Nesses quase 50 anos, muita água (e asteroides, vírus, previsões apocalípticas etc.) correu por esse tipo de filme, que rendeu alguns títulos memoráveis (além dos que eu citei antes), a começar por Terremoto, estrelado por Charlton Heston e Ava Gardner, e Inferno na Torre, com Paul Newman e Steve McQueen, ambos lançados em 1974.
Os anos 1990 foram fartos na temática, talvez pela proximidade da virada do milênio, que suscitou muita superstição e teorias mirabolantes a respeito da chegada do novo século. É dessa década, por exemplo, o ótimo Twister (1996), sobre um grupo especializado em caçar furacões; O Inferno de Dante e Volcano: A Fúria (ambos sobre vulcões em erupções, lançados em 1997) e ainda Impacto Profundo (1998), em que um cometa entra em rota de colisão com a Terra.

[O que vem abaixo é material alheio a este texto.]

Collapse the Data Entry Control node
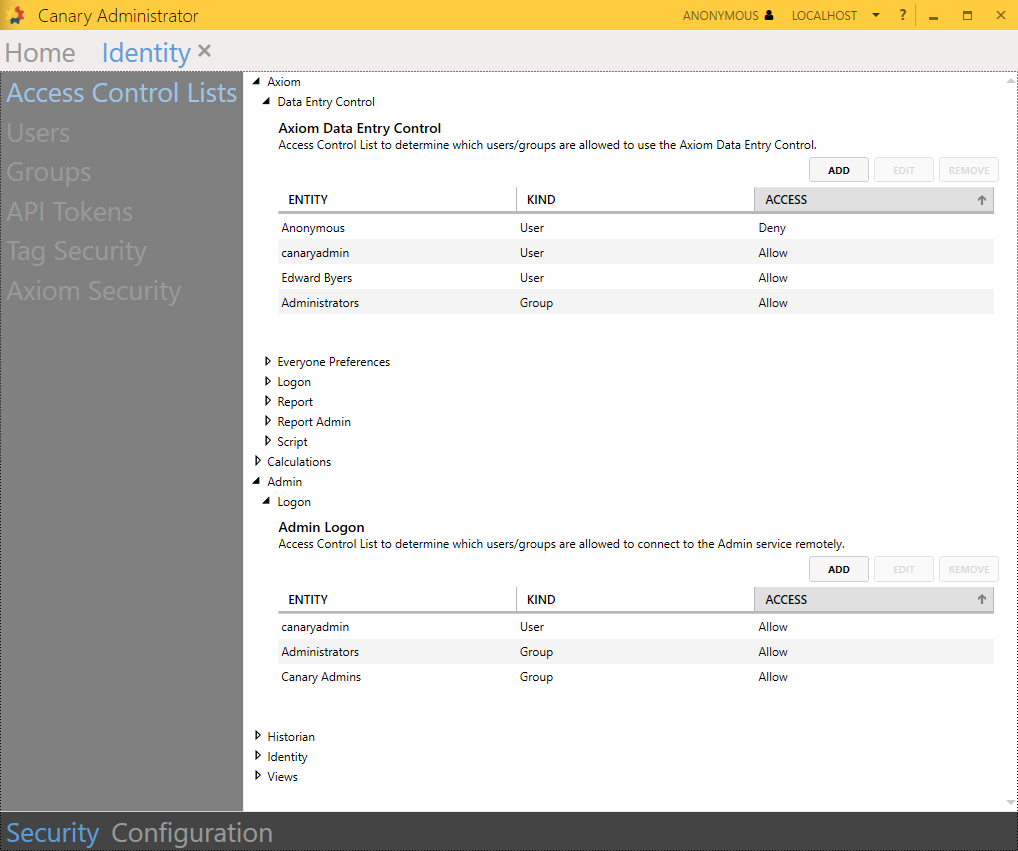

Também saiu, por essa época, um filme que se tornou um prenúncio do coronavírus, 25 anos dele existir. Com um elenco estelar (encabeçado por Dustin Hoffman, Rene Russo e Morgan Freeman), Epidemia (1995) teve sua trama baseada na obra de Richard Preston que detalhava casos de febres hemorrágicas virais e, lançado nos cinemas em meio a um forte surto de Ebola, fez o mundo real temer um inimigo invisível, que se propaga pelo ar e causa muita morte, dor e faz o mundo entrar em colapso.
*Coluna publicada originalmente na edição impressa de 02 de março de 2021.